To locate food, bats make calls and listen for the echoes that return. Being able to echolocate has allowed them to become fierce aerial predators who hunt in complete darkness -- but this biological sonar is vulnerable to interference. When rival bats are on the same trail of delectable insects, a special jamming call can throw off the competition. The findings were published in Science this week.
Aaron Corcoran and William Conner of Wake Forest University studied foraging tactics of Mexican free-tailed bats (Tadarida brasiliensis) in a series of field recordings and playback experiments. Up to a million of these bats live together in a single cave, and they emit at least 15 different types of social calls. The duo recorded audio and video of the bats at the Southwestern Research Station in Arizona and in a high school parking lot in New Mexico. They also created 3D reconstructions of their flight paths.
To the right, the ultraviolet light tower attracts foraging bats, and bat sounds were recorded on two ultrasonic microphone arrays placed below the light.
One of the sounds they captured, called the “feeding buzz,” is a fast call that gets faster as the bats hone in on the position of their insect prey during the final moments of pursuit. They also captured a previously unstudied call that bats only seem to make when nearby bats are doing their feeding buzz.
Previous research showed that using different sound frequencies allows many bats to hunt in the same space -- jamming each other's signals was seemingly inadvertent. But something more devious was going on here.
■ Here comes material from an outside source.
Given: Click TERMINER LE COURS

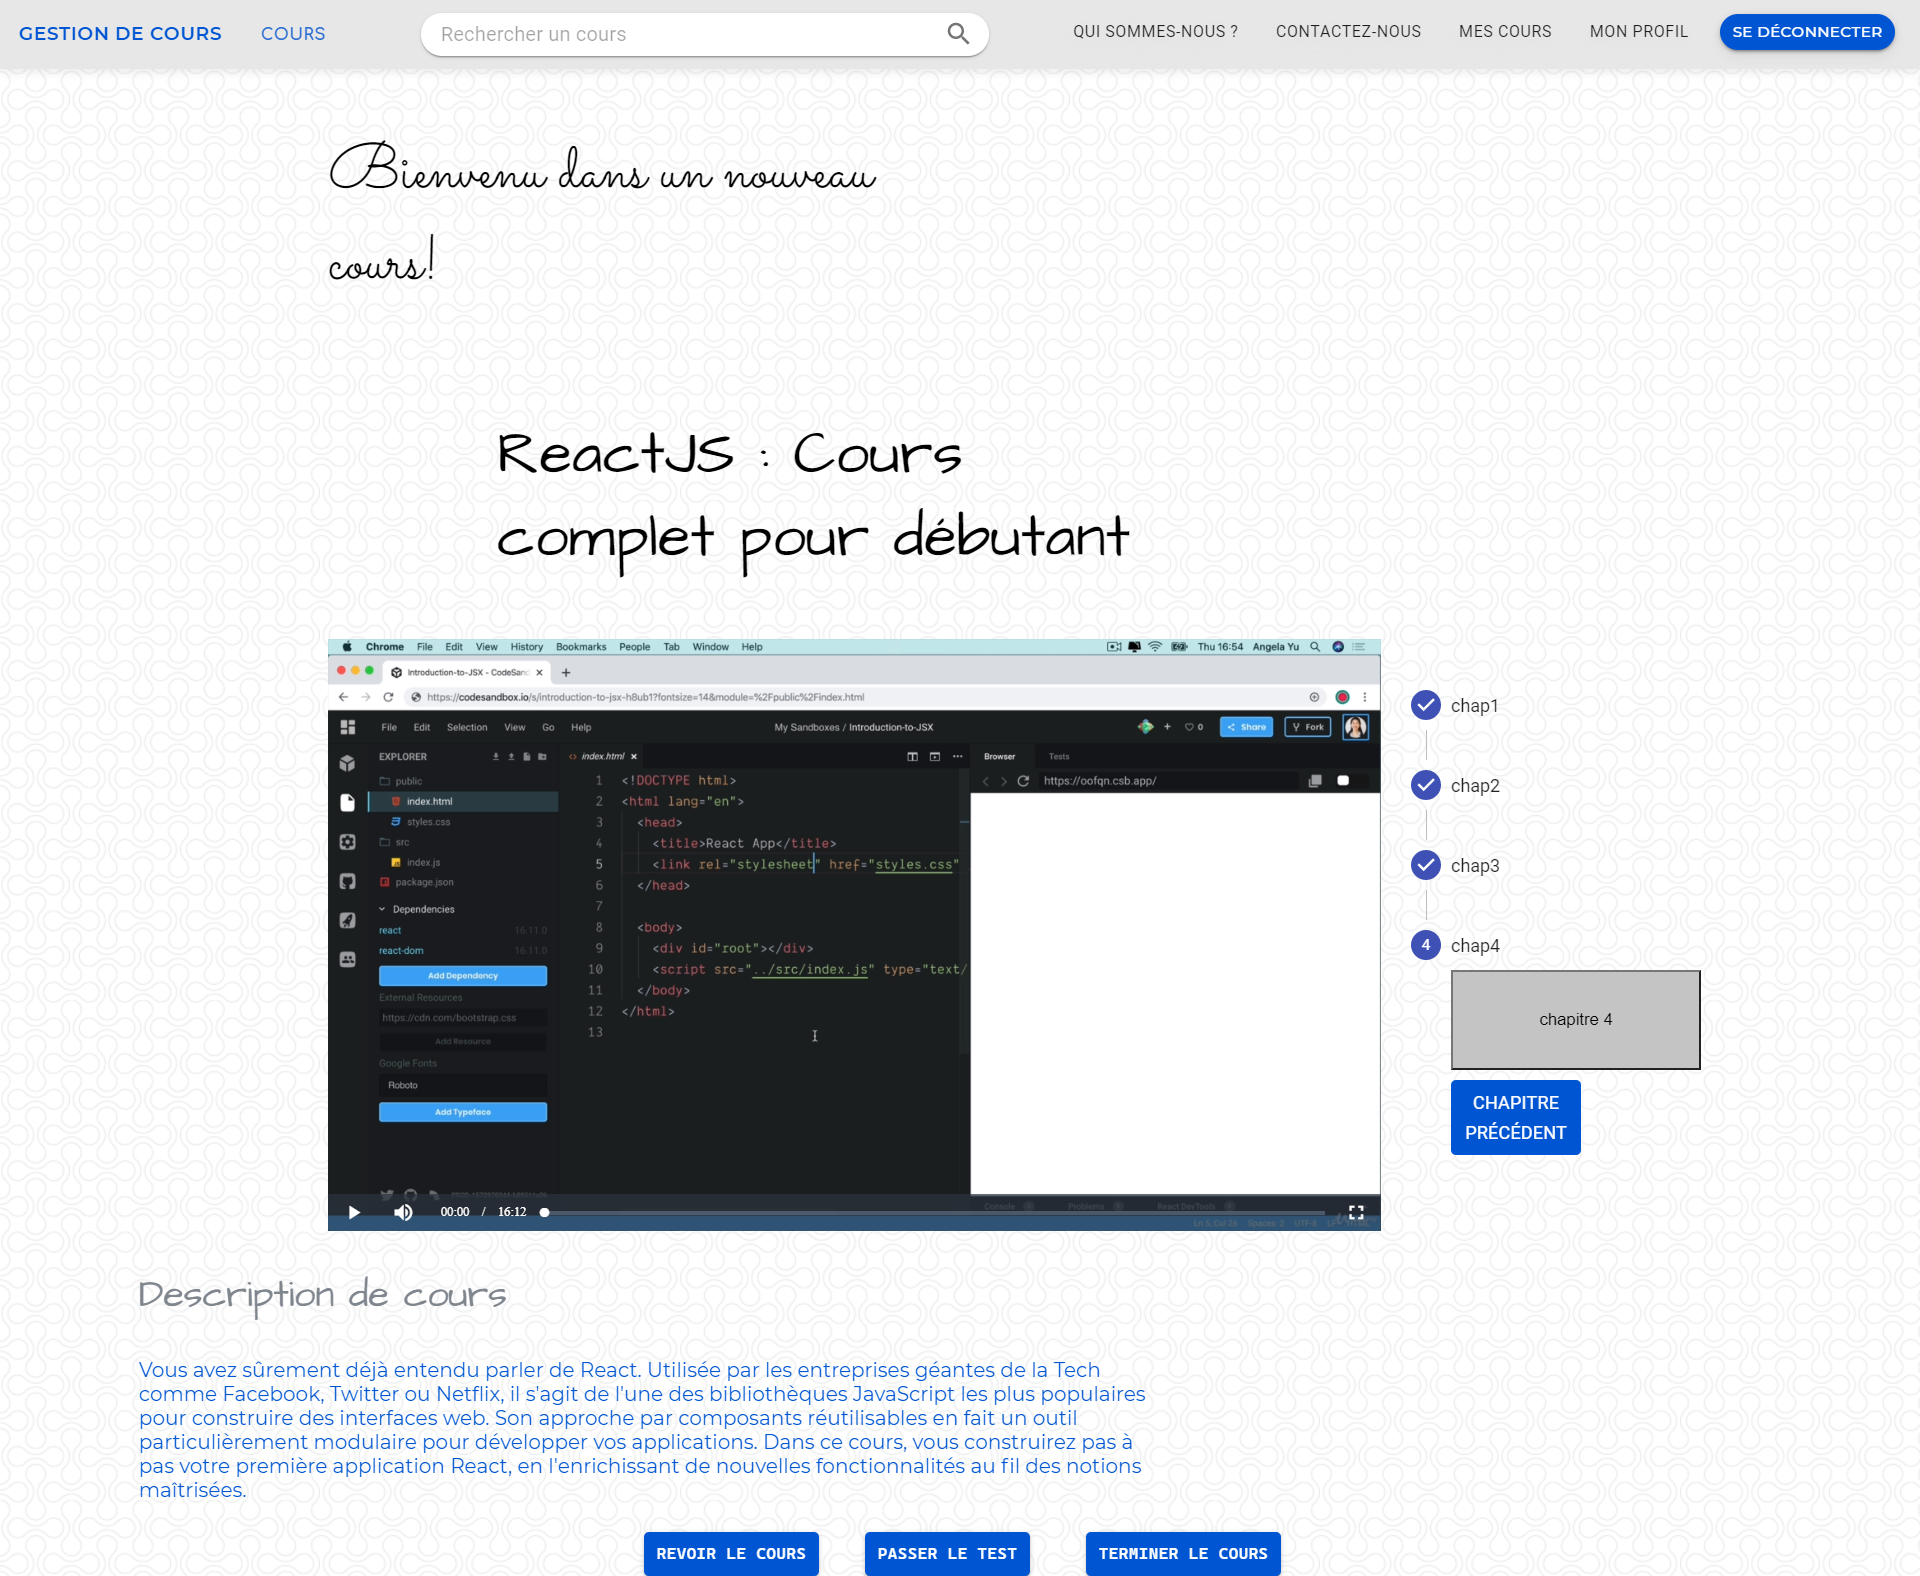Looking at the screenshot, I should click(1182, 1553).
It was no accident: The jamming was adaptive. “The jamming signal has been designed by evolution to maximally disrupt the other bat's echolocation," Corcoran tells New Scientist. "For this type of jamming, the interfering sound needs to overlap the echoes in time and frequency." With the signal covering all the frequencies used by the other bat, there's no available frequency to shift to.
In extended interactions, the bats emitted ultrasonic signals that created sound waves to confuse the processing done by the other bat's auditory neurons. “They use it at the moment of truth, when the hunter is zeroing in on its prey,” Conner tells Science, disrupting the feeding buzz echolocation and making it impossible to determine insect position.
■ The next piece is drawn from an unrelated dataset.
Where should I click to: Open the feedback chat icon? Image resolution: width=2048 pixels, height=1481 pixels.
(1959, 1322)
"Bats have solved the puzzle of sonar jamming in one of the ways that sonar and radar engineers have used,” Conner tells Population Mechanics. “Bats just found the solution 65 million years earlier.”
In a second experiment, the team lured wild bats to moths that were suspended from an ultra-thin fishing line while different ultrasonic sounds were played from a speaker. Playbacks of the jamming call caused the foraging bats to miss their insect targets: They were 73.5 percent less successful at capturing their prey, compared with control sounds.
"This is the first study to show that bats actively jam the echolocation of other bats,” Corcoran says in a news release, “and it increases the number of known functions of bat sounds to three: echolocation, communication, and acoustic interference.”